## WHAT NEEDS TO BE DONE
Copy each line in the data below that contains the word "info".

[Stored records]
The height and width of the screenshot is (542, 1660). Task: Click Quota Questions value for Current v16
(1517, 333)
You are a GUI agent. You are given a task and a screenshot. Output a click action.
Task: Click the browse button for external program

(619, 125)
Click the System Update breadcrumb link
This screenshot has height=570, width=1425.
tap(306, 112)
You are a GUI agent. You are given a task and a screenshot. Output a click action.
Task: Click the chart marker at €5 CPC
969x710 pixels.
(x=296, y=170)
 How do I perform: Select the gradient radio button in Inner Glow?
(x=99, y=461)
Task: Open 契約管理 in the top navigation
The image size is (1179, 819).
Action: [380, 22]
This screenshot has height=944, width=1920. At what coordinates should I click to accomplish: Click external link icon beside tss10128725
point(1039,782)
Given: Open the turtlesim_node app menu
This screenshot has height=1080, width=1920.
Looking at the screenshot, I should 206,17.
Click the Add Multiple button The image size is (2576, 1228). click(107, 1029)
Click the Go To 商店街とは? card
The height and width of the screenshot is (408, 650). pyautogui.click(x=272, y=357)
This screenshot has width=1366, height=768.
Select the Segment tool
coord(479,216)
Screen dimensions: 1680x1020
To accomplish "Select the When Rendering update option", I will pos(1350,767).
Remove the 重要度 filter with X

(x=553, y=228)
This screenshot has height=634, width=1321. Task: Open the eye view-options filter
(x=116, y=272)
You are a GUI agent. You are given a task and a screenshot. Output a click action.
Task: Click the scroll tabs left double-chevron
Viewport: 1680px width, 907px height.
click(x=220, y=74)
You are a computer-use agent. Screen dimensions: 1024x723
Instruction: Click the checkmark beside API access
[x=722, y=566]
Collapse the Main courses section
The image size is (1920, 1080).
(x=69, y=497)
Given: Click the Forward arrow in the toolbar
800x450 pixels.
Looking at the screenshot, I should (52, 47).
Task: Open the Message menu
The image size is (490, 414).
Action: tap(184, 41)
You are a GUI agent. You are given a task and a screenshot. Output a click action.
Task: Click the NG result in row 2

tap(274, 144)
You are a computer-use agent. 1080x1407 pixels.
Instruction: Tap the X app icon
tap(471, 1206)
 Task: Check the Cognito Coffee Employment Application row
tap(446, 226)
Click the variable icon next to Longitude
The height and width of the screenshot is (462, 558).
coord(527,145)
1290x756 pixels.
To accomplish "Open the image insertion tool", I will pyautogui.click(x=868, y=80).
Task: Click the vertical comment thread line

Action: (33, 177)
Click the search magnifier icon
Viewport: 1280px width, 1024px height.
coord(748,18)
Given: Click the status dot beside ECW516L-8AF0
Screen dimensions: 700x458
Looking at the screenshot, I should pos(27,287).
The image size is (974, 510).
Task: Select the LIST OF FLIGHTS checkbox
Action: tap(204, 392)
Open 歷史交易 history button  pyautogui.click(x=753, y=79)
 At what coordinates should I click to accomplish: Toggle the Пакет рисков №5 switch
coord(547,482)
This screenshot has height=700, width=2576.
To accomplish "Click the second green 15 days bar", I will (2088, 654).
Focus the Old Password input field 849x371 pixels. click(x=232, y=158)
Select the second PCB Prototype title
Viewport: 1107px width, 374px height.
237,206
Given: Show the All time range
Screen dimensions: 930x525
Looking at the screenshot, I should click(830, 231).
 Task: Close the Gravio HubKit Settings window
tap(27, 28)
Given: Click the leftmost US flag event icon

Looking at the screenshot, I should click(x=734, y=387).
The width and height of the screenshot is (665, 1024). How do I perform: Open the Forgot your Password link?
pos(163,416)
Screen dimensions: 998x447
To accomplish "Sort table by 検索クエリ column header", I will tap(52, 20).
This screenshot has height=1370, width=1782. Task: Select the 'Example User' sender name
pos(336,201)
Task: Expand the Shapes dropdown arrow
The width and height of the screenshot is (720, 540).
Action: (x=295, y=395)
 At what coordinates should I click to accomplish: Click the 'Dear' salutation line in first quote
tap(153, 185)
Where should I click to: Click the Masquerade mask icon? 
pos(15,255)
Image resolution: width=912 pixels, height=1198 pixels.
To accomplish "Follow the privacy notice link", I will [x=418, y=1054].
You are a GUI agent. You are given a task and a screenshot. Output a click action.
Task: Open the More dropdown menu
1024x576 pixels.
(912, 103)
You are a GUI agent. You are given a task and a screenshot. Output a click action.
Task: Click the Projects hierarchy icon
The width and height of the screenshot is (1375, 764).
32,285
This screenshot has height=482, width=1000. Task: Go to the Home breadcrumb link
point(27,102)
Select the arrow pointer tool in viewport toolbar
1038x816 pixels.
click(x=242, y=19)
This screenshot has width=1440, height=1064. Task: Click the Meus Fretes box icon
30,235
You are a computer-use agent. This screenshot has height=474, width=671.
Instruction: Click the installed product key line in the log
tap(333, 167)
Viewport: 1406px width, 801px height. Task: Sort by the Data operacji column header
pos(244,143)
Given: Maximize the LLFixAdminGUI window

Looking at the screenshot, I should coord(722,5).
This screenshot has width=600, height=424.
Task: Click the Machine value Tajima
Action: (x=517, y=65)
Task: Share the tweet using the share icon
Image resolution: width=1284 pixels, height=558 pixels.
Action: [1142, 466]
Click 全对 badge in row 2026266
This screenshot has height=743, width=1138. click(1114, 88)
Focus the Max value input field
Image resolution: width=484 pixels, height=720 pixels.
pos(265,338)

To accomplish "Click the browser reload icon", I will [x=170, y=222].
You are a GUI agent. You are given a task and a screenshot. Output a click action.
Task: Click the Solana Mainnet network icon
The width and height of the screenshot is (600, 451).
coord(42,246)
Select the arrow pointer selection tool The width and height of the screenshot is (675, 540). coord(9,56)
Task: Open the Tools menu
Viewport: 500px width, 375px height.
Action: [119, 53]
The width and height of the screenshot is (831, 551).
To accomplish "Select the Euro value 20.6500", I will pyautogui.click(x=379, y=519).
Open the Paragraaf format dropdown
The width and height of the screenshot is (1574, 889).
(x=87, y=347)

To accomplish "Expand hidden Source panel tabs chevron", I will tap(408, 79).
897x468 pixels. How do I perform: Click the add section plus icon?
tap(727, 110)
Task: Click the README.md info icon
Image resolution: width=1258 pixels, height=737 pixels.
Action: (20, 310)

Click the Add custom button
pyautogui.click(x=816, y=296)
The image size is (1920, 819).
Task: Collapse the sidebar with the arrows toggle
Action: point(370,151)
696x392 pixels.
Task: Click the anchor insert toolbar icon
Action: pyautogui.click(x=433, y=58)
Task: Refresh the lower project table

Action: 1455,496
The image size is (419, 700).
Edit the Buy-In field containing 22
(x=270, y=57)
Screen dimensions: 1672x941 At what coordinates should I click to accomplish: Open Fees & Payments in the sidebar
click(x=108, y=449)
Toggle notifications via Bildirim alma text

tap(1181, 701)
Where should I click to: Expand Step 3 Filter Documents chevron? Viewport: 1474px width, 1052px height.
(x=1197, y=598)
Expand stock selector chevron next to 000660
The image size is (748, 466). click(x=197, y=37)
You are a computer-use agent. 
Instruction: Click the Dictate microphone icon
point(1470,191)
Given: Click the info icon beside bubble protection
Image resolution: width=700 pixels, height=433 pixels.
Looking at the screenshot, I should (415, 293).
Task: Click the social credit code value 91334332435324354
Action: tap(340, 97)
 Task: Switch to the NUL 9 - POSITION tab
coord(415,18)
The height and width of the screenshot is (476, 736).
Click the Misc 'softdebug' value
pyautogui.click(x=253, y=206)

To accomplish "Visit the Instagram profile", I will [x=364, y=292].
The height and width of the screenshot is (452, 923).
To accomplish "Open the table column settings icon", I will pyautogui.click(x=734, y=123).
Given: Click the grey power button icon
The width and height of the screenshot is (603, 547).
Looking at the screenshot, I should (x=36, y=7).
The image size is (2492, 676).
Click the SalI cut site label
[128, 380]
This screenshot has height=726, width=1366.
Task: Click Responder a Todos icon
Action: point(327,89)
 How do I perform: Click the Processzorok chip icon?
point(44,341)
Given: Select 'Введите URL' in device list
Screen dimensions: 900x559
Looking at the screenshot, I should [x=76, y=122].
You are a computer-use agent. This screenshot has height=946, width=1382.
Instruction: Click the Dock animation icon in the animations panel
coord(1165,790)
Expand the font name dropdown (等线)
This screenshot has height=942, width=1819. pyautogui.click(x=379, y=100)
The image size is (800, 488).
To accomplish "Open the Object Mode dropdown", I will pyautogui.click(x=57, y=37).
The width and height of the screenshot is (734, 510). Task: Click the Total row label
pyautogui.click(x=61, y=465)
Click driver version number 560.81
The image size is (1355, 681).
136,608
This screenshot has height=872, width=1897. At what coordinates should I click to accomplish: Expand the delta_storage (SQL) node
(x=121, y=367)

## EXPECTED ANSWER
Task: Click the README.md info icon
Given: Click the info icon beside bubble protection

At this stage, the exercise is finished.